Ideology (as a system of mass representations) is indispensable in any society if men are to be formed, transformed and equipped to respond to the demands of their conditions of existence. [24]
Socialism can, therefore, never be the product of workers’ self-emancipation; the most that can be hoped is that the masses will blunder their way blindly into a world controlled by a more humane set of rulers. Workers’ aspirations must inevitably be based on a false view of the world:
In ideology men do indeed express, not the relation between them and their conditions of existence, but the way they live the relation between them and their real conditions of existence. In ideology the real relation is inevitably invested in the imaginary relation, a relation that expresses a will (conservative, reformist or revolutionary), a hope or a nostalgia, rather than describing a reality. [25]
The expression of a will or hope is therefore one thing, while the description of reality is quite a different thing altogether. [26]
Now this specific view about the relationship of individuals or social classes to science and ideology is in fact a logical consequence of a more general view about human history, which Althusser sees as a ‘process without a knowing subject’. To see what he means by this we must refer back to the post-Saussurean linguists, among whom, as we mentioned above, the self gets ‘decentred’ – meaning arises only through the relationship of a word with the totality of the other words in a language, and we the individuals who speak the language are not its source but merely its bearers. Althusser accepts this point and extends it further; it is only the totality of social relationships which is the ultimate source of social change or history, and this structure is something more than the individuals- and even the social classes – that compose it. The working class cannot therefore be the subject of historical change – which it would have to be if self-emancipation is to occur – instead it can at best be the passive bearer of the conditions for a ‘ruptural conjuncture’ in the social integument. In other words it is his general view of history as a process which excludes the ‘knowing subject’ that leads to the anti-Marxist conclusions rather than the specific way this is worked out in detail. [27] Thus there can be no doubting the incompatibility between on the one hand Marxism, which is founded on the possibility – indeed the necessity – of the working class becoming the subject of historical change as workers emancipate themselves, and on the other hand a structuralism which decentres the self and abolishes all subjects – whether individuals or social classes – from the historical process altogether. On this question Althusser is entirely consistent (and anti-Marxist); whether Alex is quite so consistent himself is a matter to which we will return in the next section.
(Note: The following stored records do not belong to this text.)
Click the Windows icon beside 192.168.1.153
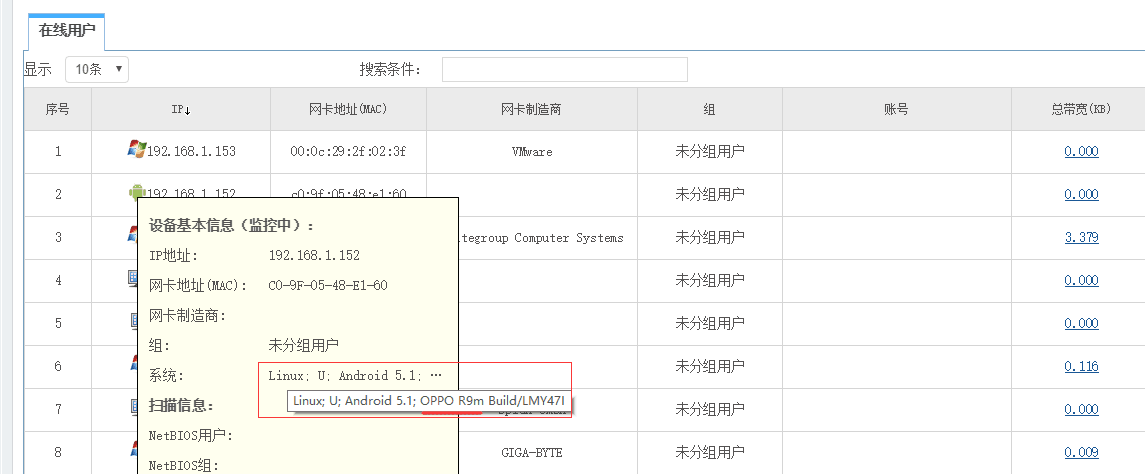The image size is (1145, 474). [x=136, y=149]
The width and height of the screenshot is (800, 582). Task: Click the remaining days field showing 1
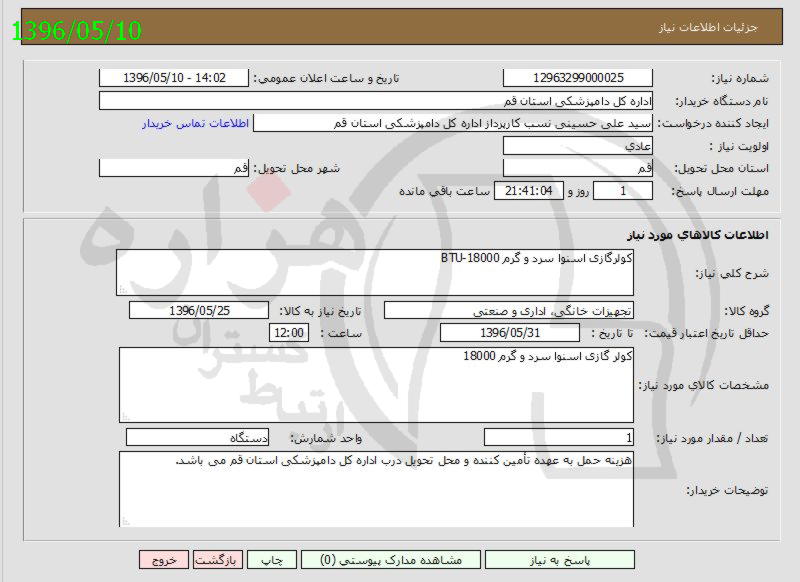[618, 193]
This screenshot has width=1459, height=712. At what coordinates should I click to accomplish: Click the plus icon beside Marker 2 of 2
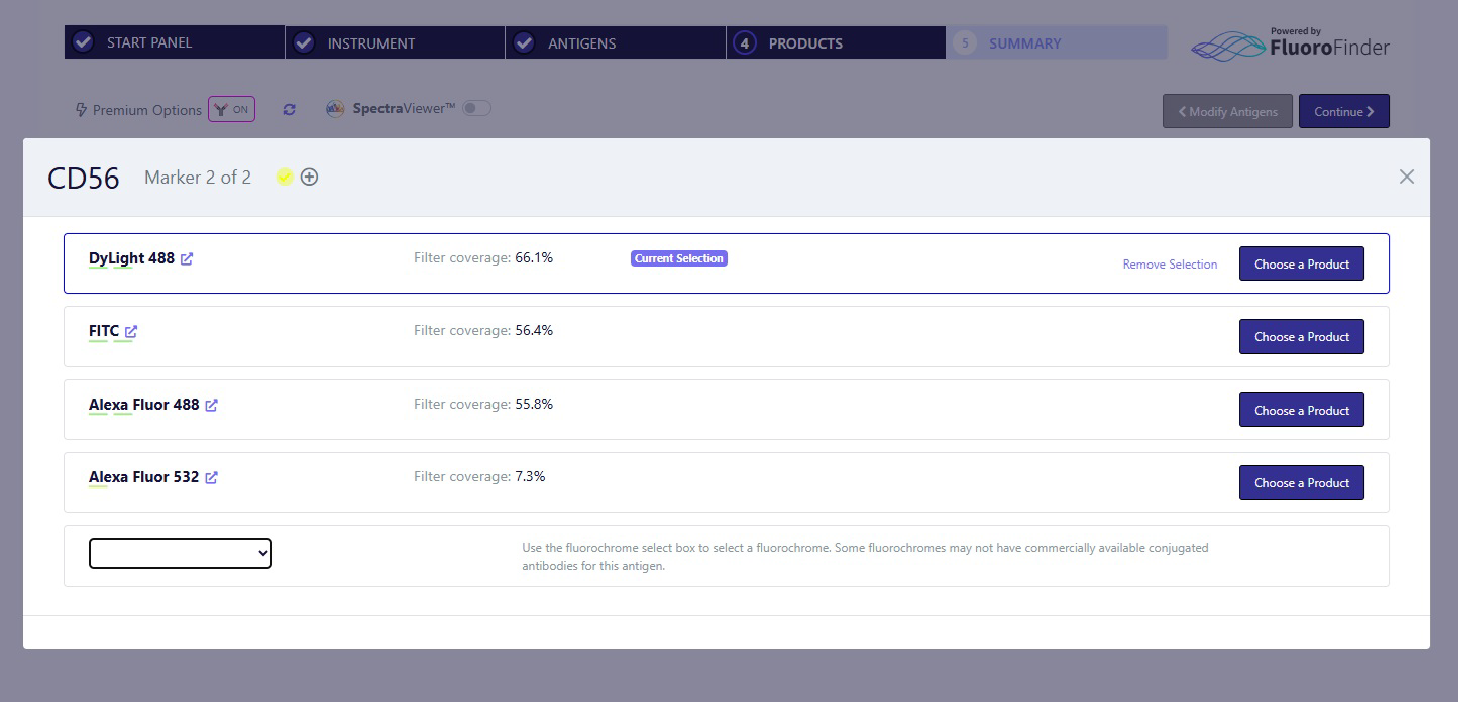310,177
As a result of all this, it is difficult to see what anyone – let alone a Marxist – could gain from the Althusserian system. Althusser’s theory of society is an incomplete and facile collection of remarks about the nature of social formations which singularly fail to protect this understanding from his own twin accusations of ‘reductionism’ and ‘empiricism’. His view of the relation between knowledge and workers’ struggle necessarily leads either on the one hand to elitism, or on the other to a directly anti-political (and therefore conservative) scholasticism. And his structuralist view of history equally necessarily leads to the self-emancipation of the working class being ruled out altogether even as a remote possibility. Far from being something that we can learn from, Althusser’s system is a direct impediment. It fails to provide a framework for solving the problems and pseudo-problems that it sets itself, and, more importantly, it completely fails even to discuss the central question of Marxism in philosophy – how the self-emancipation of the working class can be shown to be both possible and necessary.
Yet for all his objections to Althusser’s specific political – and sometimes philosophical – conclusions, Alex never seriously questions the above framework that leads to these conclusions. So in spite of the generally critical remarks that he makes about Althusser, one is left with the overall conclusion that they are made to preserve Althusserianism – by ditching Althusser’s own conclusions at various points if need be to do so. [28]
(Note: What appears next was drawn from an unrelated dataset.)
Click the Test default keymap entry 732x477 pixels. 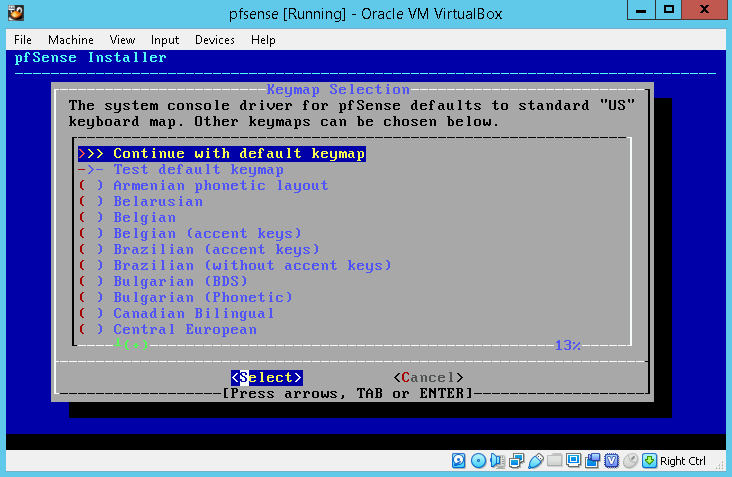click(198, 169)
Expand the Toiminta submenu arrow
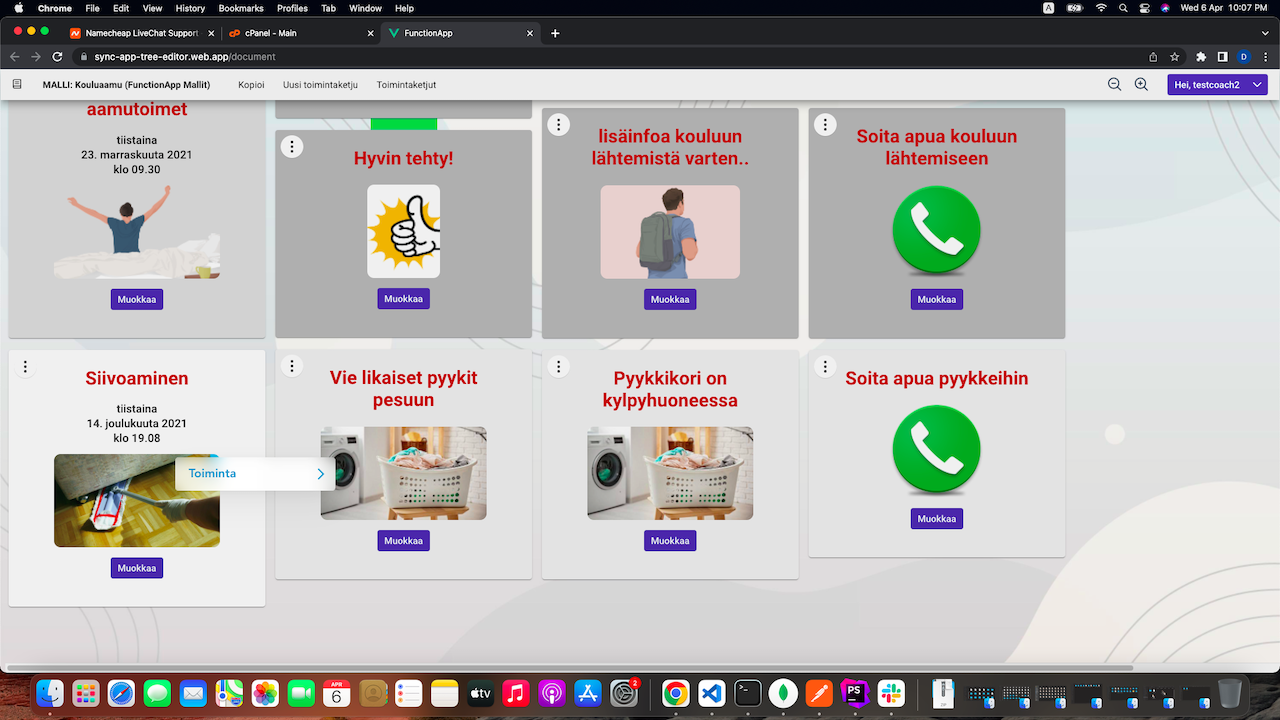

At no point does he question the above three foundations of Althusser’s system even though the grounds for doing so are very strong indeed. On the contrary, if anything he endorses them. Thus, Alex tells us that Althusser’s system ‘is a theoretical system of undoubted power and originality, one that responds to the challenge represented by the “revolution in language” by integrating many of its themes into marxism – above all the decentring of the subject which we have already seen at work in the writings of Lacan.’ (p. 71). Alex is also quite explicit on the conclusion to be drawn from this: ‘Althusser is completely justified in arguing that marxism must criticise and reject the teleological structure of the hegelian dialectic and replace it with that of a “process without a subject’” (p. 141). Since what Alex is here applauding is Althusser’s attack on Lukacs it is worth while mentioning what is at issue in this discussion.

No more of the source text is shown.